Decine di migliaia di persone hanno manifestato, in massima parte pacificamente, negli Stati Uniti per l’ottava notte dopo la morte dell’afroamericano George Floyd durante un arresto ad opera della polizia a Minneapolis. Una delle più grandi proteste, a cui ha partecipato la famiglia di Floyd, ha avuto luogo nella sua città natale di Houston, in Texas. Molti hanno sfidato il coprifuoco imposto in diverse città, dopo le violenze e i saccheggi in alcuni quartieri lunedì sera. Nel centro di Washington DC la polizia ha sparato gas lacrimogeni fino a notte fonda. I militari sono tornati le strade della capitale e gli elicotteri si sono librati sui manifestanti in marcia verso la Casa Bianca. Il caso Floyd ha riacceso una rabbia profonda per le uccisioni della polizia di neri americani e per il razzismo. I manifestanti sono scesi in piazza – non solo per esprimere il loro sdegno per l’uccisione di Floyd – ma per condannare la generale brutalità della polizia contro gli afroamericani.

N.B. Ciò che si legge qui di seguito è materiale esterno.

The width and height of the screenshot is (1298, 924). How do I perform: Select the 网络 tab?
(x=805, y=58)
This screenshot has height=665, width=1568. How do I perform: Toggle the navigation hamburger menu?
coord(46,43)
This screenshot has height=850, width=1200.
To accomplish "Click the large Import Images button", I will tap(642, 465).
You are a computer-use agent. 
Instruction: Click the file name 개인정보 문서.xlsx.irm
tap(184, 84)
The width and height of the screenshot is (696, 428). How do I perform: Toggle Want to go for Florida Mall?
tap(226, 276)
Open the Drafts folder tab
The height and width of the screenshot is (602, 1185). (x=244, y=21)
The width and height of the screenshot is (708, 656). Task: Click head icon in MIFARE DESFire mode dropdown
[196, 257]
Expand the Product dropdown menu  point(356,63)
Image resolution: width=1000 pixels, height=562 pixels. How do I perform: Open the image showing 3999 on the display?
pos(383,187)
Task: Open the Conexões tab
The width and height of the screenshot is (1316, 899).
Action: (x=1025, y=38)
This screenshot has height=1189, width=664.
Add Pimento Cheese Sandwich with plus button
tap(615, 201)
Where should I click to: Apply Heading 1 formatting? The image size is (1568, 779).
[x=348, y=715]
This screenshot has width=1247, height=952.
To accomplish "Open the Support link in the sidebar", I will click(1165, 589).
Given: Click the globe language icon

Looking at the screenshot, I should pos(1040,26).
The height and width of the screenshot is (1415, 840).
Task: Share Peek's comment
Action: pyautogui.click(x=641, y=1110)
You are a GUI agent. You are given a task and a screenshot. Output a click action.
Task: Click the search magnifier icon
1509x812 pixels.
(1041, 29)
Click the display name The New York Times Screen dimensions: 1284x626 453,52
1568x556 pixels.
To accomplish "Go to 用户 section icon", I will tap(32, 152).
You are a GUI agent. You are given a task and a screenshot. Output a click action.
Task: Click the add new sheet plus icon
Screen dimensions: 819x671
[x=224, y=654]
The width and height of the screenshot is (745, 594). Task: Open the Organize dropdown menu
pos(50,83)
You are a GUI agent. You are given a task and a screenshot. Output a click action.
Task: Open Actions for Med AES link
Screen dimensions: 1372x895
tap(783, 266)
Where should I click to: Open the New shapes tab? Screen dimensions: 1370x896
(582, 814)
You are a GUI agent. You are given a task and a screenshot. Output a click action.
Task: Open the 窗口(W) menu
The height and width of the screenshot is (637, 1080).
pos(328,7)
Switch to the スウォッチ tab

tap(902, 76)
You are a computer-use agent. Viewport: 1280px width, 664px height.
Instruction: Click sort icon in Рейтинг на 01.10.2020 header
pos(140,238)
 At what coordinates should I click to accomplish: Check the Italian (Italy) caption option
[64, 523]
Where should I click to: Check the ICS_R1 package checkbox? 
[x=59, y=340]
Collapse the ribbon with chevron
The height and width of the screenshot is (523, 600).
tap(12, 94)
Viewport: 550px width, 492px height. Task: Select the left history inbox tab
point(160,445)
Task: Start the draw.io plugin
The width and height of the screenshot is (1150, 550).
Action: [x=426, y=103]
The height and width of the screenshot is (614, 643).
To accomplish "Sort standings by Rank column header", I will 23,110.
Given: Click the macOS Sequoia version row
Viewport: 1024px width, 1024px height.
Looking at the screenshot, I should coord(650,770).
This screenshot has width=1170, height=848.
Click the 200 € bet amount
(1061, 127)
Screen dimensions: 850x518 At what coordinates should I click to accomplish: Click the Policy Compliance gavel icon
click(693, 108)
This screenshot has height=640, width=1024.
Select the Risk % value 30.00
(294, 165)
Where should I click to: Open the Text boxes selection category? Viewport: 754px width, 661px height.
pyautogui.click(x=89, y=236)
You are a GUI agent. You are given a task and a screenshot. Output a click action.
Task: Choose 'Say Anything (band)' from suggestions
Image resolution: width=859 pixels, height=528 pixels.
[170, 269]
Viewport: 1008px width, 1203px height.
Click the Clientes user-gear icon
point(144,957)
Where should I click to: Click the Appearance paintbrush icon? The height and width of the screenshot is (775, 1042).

Il traffico è rimasto bloccato in nottata nell’area di Manhattan a New York poiché i manifestanti hanno ignorato il coprifuoco notturno, prolungato per una settimana. A Houston, dove Floyd sarà sepolto, il sindaco Sylvester Turner ha detto alla folla che la gente dovrebbe sapere che “non è morto invano”. Grandi manifestazioni si sono svolte anche a Los Angeles, Filadelfia, Atlanta e Seattle. Calma relativa a Minneapolis, dove il 46enne Floyd è morto. Ad Atlanta, la polizia ha sparato gas lacrimogeni per disperdere una manifestazione vicino al Centennial Olympic Park. Sedici membri della famiglia di George Floyd si sono uniti ai 60.000 manifestanti per la manifestazione di Houston, tra cui la sorella La Tonya e il fratello Philonese. In una conferenza stampa molto emotiva a Minneapolis, Roxie Washington, la madre della figlia di sei anni di George Floyd, Gianna, ha dichiarato di che era un brav’uomo. In piedi con Gianna, ha detto: “Sono qui la mia bambina e sono qui per George perché voglio giustizia per lui”.